[Entries taken from a collection]
++++
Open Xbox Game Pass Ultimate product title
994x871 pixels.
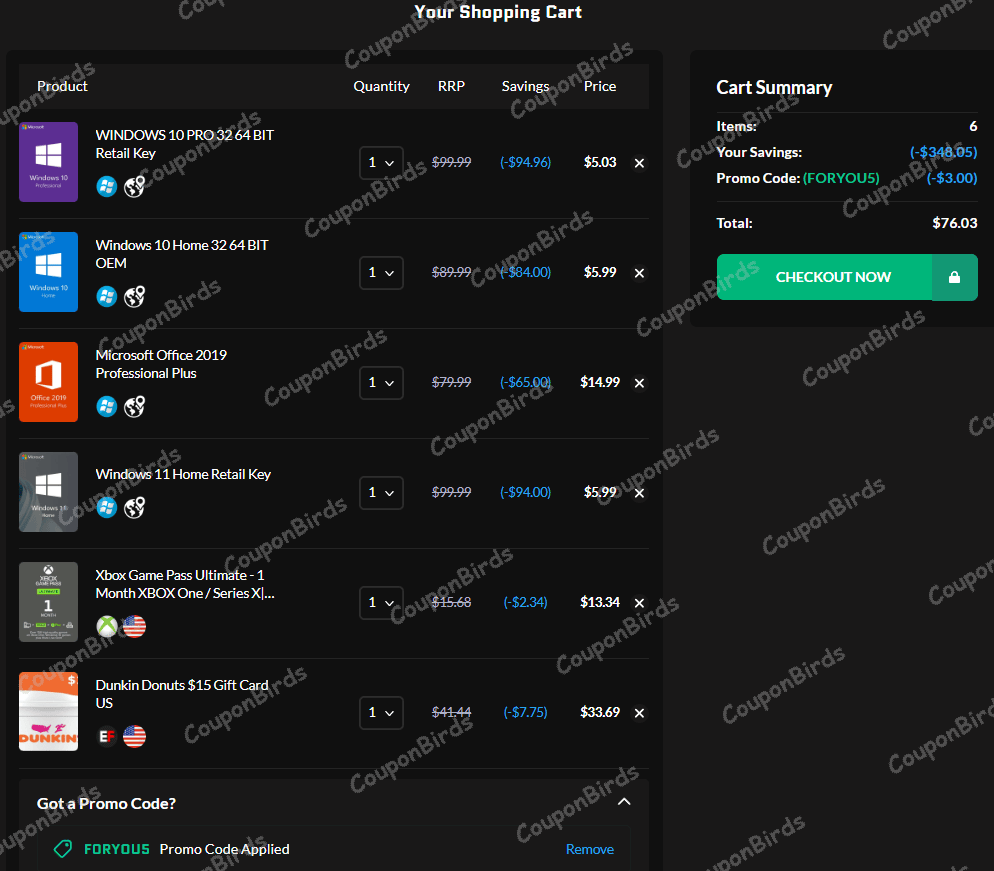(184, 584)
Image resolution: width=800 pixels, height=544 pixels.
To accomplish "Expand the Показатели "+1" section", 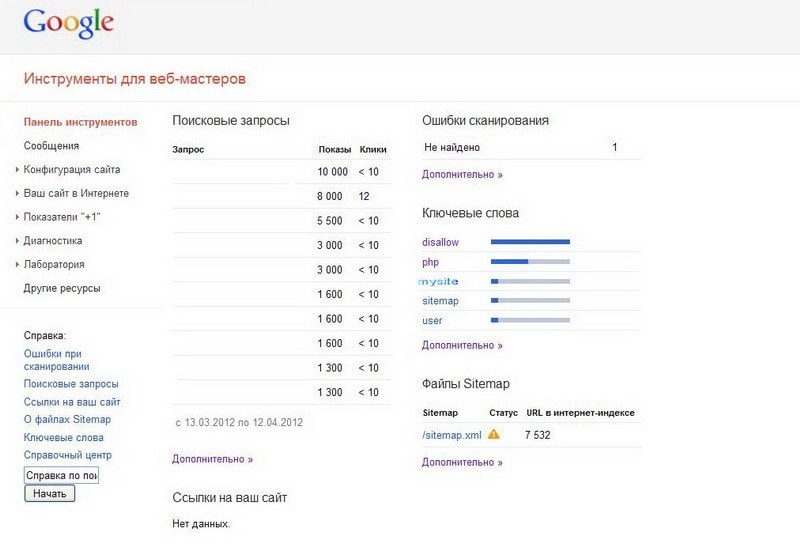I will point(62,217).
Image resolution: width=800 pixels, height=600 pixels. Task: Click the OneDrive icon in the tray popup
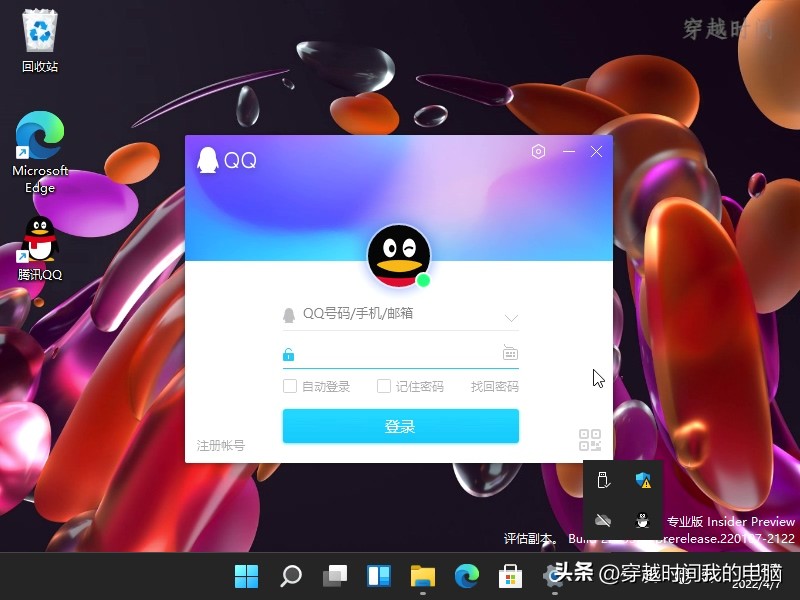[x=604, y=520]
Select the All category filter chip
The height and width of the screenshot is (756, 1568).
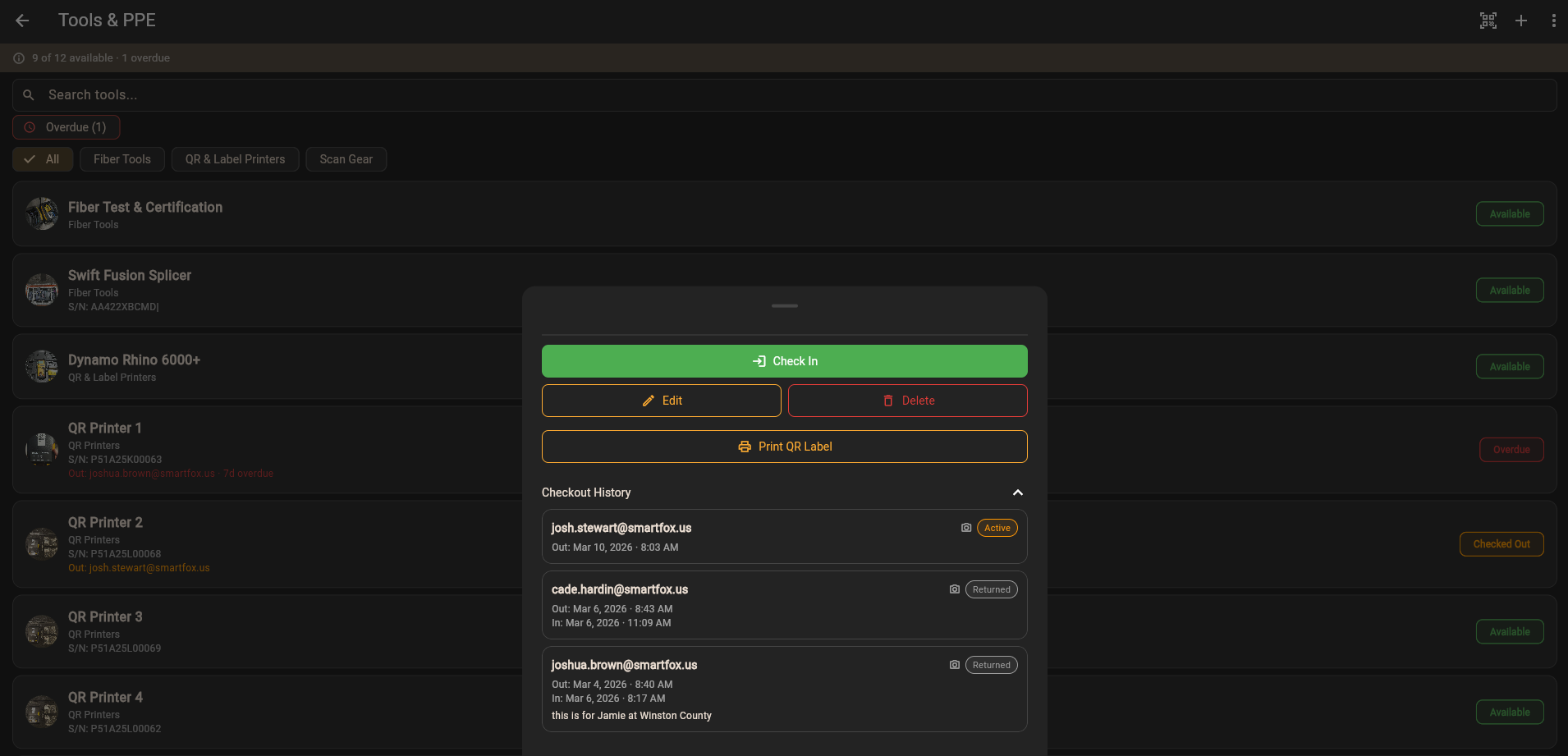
++++
EXERCISE BRIEF: Take the line with "Select the All category filter chip" as the first line and the last line of the records above as the final one; reproduce exactly the lines between them, both included, without pictures.

SOLVED PROBLEM:
Select the All category filter chip
The height and width of the screenshot is (756, 1568).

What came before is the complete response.